In de kanttekening bij dit vers redden zij zich eruit door ‘wereld’ hier op te vatten als: ‘al degenen die uit de wereld tot geloof zouden komen’ – een opvatting die we al bestreden hebben. Maar in ieder geval hebben zij het probleem niet in de vertaling willen wegwerken; pas in de uitleg werpen ze het probleem op en doen het genoemde voorstel tot een oplossing. Kennelijk heeft de vertaling: ‘voor [de zonden van] de hele wereld’ toch wel heel goede papieren!

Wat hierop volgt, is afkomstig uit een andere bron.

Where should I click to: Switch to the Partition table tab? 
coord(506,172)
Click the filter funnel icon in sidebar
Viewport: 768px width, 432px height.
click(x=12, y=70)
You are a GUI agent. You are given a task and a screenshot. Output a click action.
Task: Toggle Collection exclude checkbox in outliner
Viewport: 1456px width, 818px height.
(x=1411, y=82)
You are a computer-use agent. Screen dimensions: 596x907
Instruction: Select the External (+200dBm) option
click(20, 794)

We hebben hier een vergelijkbare grammaticale constructie als in Matth.5:20, waar de Telos-vertalers ook niet schromen om de woorden ‘die van’ in te lassen. Waarom dan niet in 1Joh.2:2?

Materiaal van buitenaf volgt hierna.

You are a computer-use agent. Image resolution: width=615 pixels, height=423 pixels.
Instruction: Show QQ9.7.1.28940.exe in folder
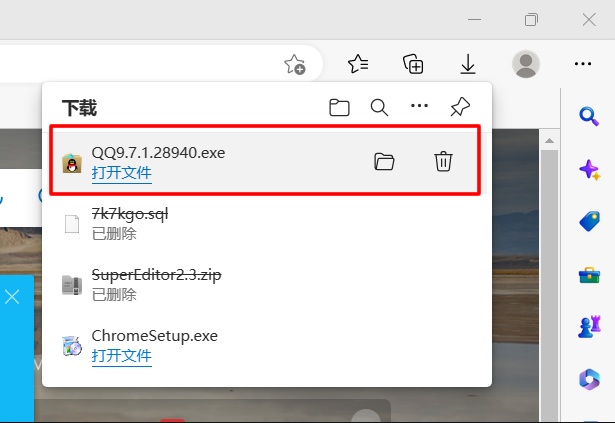tap(384, 161)
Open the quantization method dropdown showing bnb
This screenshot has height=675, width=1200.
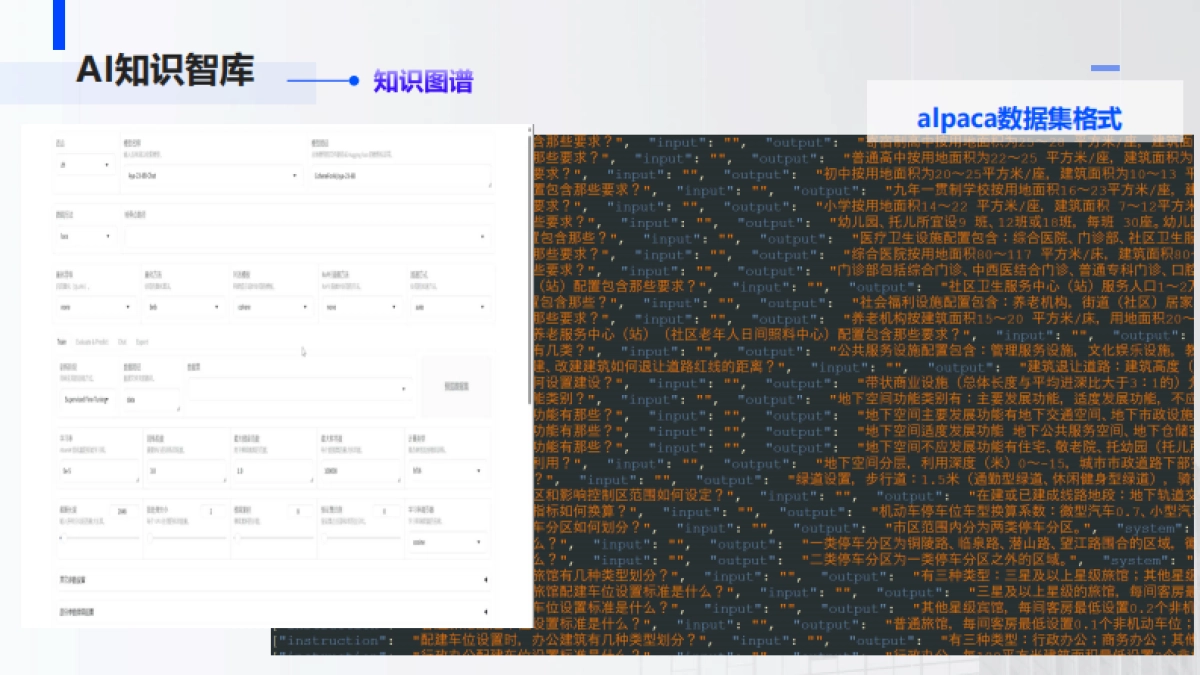click(186, 306)
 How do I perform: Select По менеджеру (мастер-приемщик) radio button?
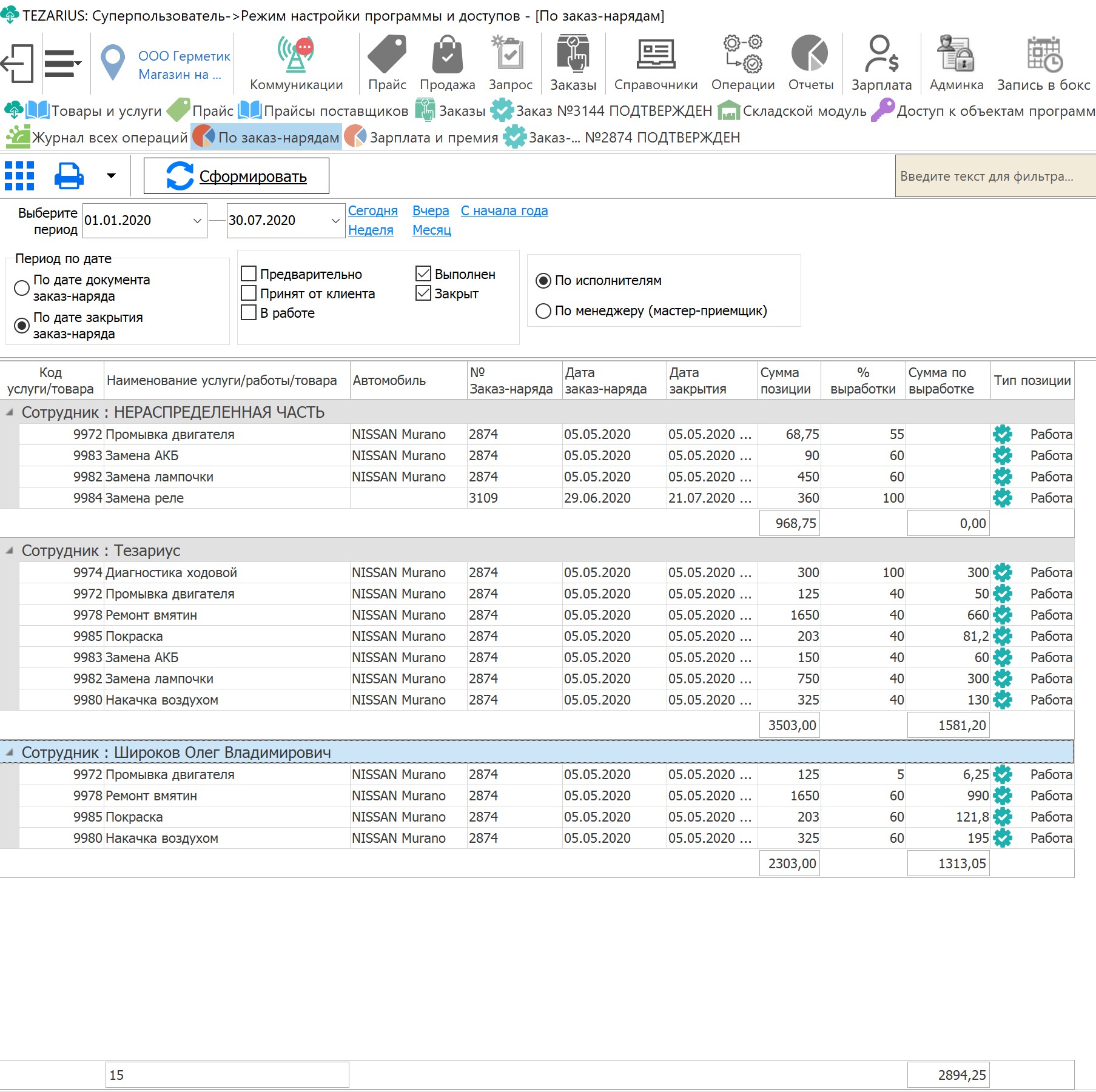point(543,311)

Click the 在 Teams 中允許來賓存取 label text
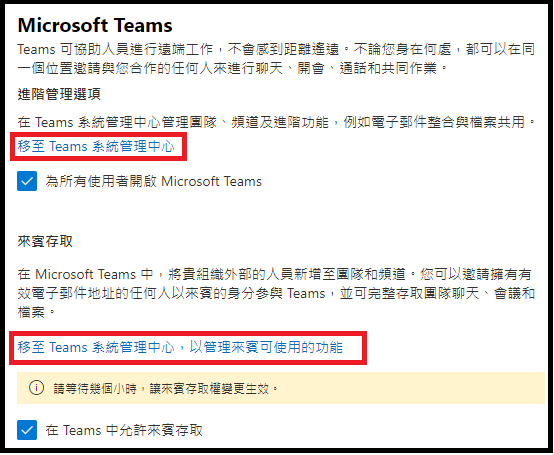124,430
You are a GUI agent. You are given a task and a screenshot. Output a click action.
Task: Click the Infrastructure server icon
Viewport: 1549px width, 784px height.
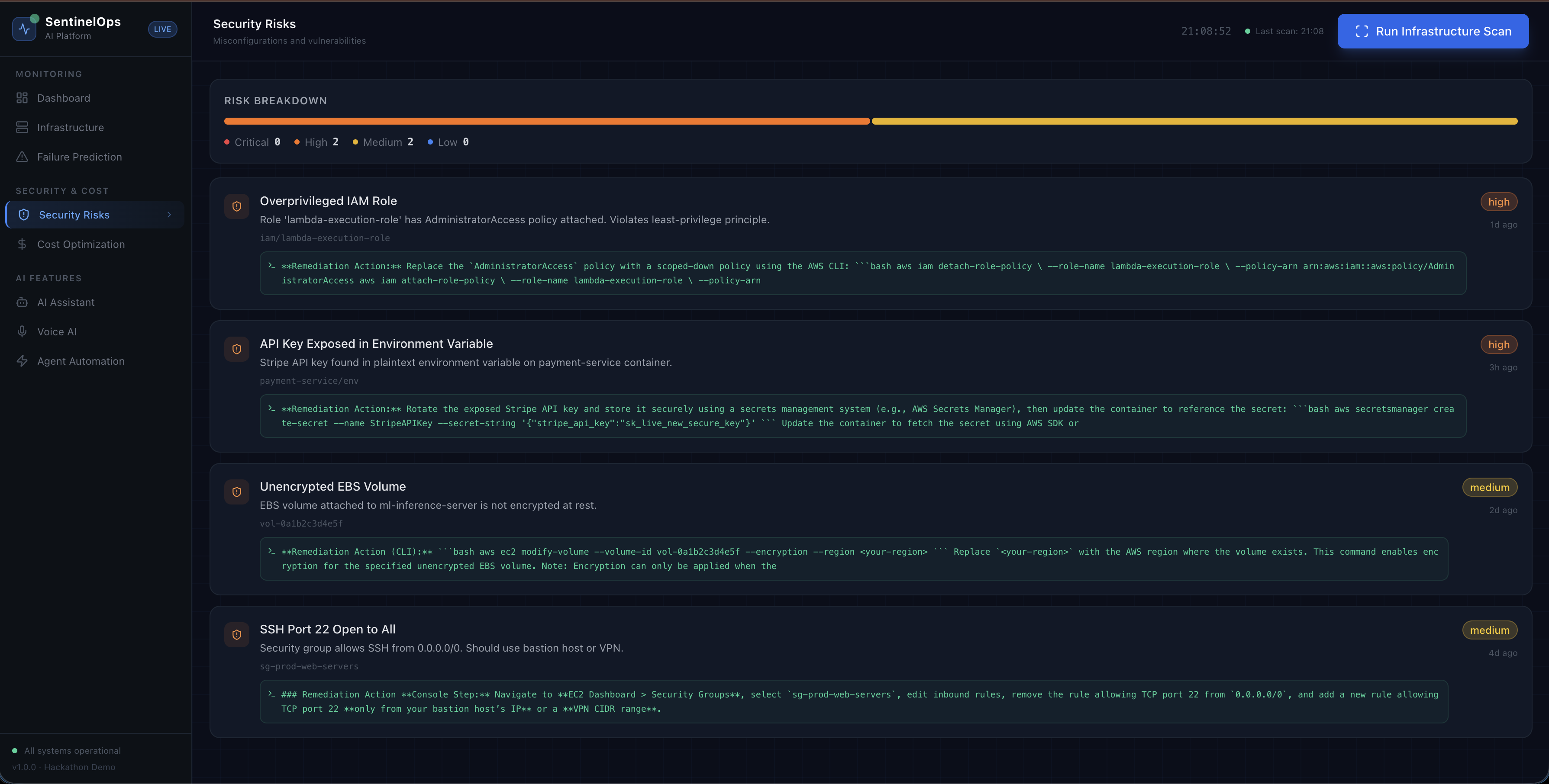(22, 127)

Men kan de vraag ook anders stellen: Als men in 1Joh.2:2 de woorden ‘[die van]’ inlast, moet dat dan beslist betekenen dat Christus de zonden van alle mensen uitgeboet heeft en dat deze zonden geen enkel mens ooit meer aangerekend kunnen worden? Nee, dat hoeft het niet te betekenen, want dat staat er gewoon niet. Het hangt er immers maar helemaal van af, wat hier met ‘wereld’ bedoeld wordt. Eén verklaring (‘wereld’ = ‘alle gelovigen uit de wereld’) hebben we al afgewezen; maar er blijven nog verschillende mogelijke verklaringen over. In het algemeen duidt ‘wereld’ op al het door God geschapene, waarin de mens het verantwoordelijke middelpunt is. Maar daarbij zijn verschillende nuances mogelijk:
(1) (a) ‘Wereld’ = ‘het heelal [waarin zich de zonde bevindt]’ Het Griekse woord voor ‘wereld’,<,i> kosmos, betekent ook in ons spraakgebruik nog steeds ‘heelal’. In deze zin spreekt Johannes de doper erover in Joh.1:29; ‘Zie, het Lam van God, dat de zonde [niet: zonden!] van de wereld wegneemt’. Als men deze betekenis overneemt in 1Joh.2:2, dan kan men vertalen: ‘En Hij is [het] zoenoffer voor onze zonden, en niet voor de onze alleen, maar ook voor [de zonde(!)] van de hele wereld’. De betekenis is dan, dat op grond van het zoenoffer van Christus eenmaal de macht en de bevlekking van de zonde uit heel de kosmos verwijderd zal worden (en wel aan het begin van de ‘eeuwige toestand’). Vat men de tekst zo op, dan is hij helemaal geen ‘bewijsplaats’ meer voor de leer van de ‘particuliere voldoening’, of een ‘bewijsplaats’ tegen de leer van de ‘algemene voldoening’!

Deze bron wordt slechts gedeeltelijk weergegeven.